= Directions for this task =
The records below are to be written out again, exactly as they appear.

= Collected data entries =

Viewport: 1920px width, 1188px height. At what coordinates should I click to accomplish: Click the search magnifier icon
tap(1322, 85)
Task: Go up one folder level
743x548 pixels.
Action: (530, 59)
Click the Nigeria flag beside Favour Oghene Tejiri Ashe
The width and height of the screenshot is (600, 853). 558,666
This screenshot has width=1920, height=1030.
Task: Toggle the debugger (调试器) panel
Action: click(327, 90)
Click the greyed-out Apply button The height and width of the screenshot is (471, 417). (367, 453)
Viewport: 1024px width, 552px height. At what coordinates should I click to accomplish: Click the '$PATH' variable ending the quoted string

= Written answer =
Viewport: 1920px width, 1188px height. At what coordinates should I click to accomplish: Click the search magnifier icon
tap(1322, 85)
Task: Go up one folder level
743x548 pixels.
Action: (530, 59)
Click the Nigeria flag beside Favour Oghene Tejiri Ashe
The width and height of the screenshot is (600, 853). 558,666
This screenshot has width=1920, height=1030.
Task: Toggle the debugger (调试器) panel
Action: click(327, 90)
Click the greyed-out Apply button The height and width of the screenshot is (471, 417). (367, 453)
Viewport: 1024px width, 552px height. At what coordinates should I click to accomplish: Click the '$PATH' variable ending the quoted string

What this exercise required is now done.